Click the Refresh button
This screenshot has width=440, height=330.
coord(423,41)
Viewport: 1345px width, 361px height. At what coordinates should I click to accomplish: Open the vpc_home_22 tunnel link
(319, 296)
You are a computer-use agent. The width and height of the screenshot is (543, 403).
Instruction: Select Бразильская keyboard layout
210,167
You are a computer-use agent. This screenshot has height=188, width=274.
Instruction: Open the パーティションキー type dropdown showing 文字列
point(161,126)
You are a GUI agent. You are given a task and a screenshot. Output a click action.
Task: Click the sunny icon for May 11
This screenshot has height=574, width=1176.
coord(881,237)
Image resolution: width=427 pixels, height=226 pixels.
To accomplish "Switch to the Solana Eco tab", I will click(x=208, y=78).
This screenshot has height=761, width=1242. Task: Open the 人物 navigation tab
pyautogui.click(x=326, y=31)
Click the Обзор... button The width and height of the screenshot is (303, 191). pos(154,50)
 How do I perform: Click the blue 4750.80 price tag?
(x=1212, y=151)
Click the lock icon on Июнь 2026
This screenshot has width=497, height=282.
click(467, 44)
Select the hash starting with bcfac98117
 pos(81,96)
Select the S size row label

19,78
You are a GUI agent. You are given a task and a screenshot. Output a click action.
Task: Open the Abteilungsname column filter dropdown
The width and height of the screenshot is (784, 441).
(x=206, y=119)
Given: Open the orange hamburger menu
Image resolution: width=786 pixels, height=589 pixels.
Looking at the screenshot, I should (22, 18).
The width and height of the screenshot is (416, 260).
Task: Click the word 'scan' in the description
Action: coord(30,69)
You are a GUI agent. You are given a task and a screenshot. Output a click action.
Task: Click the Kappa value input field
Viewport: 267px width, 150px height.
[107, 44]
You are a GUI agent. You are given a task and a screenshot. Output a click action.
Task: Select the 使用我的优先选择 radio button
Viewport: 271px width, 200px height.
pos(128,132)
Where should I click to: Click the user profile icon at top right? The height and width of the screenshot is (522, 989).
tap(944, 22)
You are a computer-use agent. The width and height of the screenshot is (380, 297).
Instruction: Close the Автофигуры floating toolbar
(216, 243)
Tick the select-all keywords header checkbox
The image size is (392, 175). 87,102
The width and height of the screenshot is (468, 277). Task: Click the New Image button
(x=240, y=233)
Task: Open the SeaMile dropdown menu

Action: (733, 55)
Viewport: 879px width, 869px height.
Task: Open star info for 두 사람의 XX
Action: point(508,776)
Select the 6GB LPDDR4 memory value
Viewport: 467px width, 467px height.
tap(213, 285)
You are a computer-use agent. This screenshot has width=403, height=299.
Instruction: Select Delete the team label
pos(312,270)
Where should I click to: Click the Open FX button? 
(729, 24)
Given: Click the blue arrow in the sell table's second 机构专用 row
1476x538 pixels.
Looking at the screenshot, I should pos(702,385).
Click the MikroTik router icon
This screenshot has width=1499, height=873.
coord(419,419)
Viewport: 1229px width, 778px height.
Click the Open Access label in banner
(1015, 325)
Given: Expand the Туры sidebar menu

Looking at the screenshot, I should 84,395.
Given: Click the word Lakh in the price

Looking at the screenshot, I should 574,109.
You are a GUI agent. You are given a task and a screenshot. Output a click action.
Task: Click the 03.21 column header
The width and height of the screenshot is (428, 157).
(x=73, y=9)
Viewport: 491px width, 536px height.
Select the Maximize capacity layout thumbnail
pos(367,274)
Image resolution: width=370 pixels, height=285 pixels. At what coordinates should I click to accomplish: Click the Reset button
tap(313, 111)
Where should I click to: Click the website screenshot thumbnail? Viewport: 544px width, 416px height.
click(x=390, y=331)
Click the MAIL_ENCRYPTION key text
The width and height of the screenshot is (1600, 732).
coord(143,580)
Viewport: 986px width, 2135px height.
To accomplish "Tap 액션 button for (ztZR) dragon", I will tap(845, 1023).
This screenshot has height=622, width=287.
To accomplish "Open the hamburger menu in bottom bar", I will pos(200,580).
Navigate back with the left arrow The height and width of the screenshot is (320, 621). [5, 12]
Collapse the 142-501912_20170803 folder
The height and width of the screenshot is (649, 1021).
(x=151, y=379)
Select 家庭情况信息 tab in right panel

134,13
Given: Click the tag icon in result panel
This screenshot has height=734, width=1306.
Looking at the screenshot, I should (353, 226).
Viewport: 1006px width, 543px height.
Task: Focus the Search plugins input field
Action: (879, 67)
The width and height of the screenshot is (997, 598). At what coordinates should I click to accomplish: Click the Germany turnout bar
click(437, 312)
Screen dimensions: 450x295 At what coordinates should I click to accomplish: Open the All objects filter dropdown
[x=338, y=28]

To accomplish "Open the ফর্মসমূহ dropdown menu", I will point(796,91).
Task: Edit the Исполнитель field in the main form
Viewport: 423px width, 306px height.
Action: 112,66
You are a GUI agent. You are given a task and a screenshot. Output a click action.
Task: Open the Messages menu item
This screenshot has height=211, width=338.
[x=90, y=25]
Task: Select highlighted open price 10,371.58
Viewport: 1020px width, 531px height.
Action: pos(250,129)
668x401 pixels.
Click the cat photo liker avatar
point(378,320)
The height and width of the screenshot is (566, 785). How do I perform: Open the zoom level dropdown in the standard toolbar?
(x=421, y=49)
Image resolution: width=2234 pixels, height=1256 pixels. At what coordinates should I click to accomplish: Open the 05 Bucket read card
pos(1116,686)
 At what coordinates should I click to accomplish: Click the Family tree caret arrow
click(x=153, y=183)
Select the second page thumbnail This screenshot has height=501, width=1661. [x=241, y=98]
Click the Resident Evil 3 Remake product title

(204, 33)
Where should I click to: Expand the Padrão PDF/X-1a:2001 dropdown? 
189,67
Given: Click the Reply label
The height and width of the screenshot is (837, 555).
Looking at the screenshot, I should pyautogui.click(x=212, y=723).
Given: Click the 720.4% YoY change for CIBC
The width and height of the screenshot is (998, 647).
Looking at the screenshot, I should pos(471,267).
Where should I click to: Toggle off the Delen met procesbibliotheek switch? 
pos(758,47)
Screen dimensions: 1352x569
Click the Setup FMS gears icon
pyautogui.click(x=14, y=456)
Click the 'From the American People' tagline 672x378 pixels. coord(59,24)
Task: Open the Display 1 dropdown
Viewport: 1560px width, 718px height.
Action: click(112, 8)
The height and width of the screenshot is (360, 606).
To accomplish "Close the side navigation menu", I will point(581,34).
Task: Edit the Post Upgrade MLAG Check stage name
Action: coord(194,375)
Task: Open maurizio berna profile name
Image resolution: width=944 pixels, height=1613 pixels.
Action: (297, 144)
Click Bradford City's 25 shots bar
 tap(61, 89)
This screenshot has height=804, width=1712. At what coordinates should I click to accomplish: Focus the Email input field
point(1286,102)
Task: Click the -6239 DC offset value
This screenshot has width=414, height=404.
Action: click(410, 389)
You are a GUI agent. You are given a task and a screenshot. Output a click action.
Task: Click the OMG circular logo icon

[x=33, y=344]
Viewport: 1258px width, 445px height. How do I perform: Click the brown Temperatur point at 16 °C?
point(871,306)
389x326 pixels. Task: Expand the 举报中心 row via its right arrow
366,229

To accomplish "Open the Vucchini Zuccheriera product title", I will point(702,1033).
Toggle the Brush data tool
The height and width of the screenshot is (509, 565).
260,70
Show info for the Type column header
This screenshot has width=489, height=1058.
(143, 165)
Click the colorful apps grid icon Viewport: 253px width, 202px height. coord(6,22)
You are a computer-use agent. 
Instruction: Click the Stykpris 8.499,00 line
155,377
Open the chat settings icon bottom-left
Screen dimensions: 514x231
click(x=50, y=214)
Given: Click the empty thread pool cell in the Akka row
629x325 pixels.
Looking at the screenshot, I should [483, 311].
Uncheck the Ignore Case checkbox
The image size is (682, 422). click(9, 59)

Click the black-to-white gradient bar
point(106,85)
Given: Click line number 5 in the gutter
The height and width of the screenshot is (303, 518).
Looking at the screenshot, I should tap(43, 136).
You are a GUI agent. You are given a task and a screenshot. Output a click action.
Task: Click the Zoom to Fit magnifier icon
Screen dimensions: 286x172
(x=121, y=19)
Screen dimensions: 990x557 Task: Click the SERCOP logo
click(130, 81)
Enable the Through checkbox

- TASK OBJECTIVE
Scan the entries above, and wherever a line holds the string "second", copy it.

- RESPONSE AREA
Given: Click the blue arrow in the sell table's second 机构专用 row
Select the second page thumbnail This screenshot has height=501, width=1661. [x=241, y=98]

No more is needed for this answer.